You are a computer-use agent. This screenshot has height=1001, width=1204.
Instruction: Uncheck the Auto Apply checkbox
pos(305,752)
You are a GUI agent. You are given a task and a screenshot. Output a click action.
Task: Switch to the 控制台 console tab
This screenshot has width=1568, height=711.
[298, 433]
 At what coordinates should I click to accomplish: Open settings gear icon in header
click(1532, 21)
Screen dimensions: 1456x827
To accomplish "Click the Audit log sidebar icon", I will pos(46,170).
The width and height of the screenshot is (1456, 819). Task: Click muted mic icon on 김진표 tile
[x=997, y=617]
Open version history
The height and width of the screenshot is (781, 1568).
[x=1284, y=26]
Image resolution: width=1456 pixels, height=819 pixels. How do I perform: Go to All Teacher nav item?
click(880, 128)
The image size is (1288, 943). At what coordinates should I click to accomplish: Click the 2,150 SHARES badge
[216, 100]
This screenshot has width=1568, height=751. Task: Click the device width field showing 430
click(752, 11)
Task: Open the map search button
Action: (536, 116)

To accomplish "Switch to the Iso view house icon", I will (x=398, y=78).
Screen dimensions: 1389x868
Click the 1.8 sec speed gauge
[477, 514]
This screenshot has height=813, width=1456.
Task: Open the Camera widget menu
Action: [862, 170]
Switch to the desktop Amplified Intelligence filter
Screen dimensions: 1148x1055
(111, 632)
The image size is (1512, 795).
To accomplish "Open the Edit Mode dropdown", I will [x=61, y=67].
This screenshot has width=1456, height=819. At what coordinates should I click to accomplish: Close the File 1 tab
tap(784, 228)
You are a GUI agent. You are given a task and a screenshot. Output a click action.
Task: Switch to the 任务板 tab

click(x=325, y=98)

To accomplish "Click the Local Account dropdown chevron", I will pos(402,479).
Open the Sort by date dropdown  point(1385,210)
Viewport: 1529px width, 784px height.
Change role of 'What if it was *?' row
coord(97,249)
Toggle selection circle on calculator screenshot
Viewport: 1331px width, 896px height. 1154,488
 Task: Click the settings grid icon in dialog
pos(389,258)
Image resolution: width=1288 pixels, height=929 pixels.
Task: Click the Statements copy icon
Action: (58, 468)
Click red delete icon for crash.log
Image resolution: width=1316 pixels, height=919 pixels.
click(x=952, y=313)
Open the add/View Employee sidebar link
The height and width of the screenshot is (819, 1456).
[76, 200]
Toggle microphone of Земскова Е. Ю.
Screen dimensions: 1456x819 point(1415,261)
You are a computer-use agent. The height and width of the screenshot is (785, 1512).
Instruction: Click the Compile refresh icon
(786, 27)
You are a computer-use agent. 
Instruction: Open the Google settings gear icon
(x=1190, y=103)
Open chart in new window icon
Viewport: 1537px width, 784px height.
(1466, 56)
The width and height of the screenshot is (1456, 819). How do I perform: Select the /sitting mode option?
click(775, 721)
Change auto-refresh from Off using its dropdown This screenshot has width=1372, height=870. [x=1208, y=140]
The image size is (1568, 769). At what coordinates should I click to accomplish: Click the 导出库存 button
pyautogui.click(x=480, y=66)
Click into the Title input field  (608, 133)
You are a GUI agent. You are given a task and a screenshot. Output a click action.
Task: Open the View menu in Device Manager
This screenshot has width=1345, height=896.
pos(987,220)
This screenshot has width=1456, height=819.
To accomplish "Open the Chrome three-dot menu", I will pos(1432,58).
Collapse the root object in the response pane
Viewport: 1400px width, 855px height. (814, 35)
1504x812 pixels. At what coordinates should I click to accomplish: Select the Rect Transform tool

◆ Problem requirements ◆
From the records above, copy only the lines starting with the line that holds "This screenshot has width=1568, height=751." and going on through the line that holds "Screen dimensions: 1389x868", exactly as written.

◆ Task result ◆
This screenshot has width=1568, height=751. Task: Click the device width field showing 430
click(752, 11)
Task: Open the map search button
Action: (536, 116)

To accomplish "Switch to the Iso view house icon", I will (x=398, y=78).
Screen dimensions: 1389x868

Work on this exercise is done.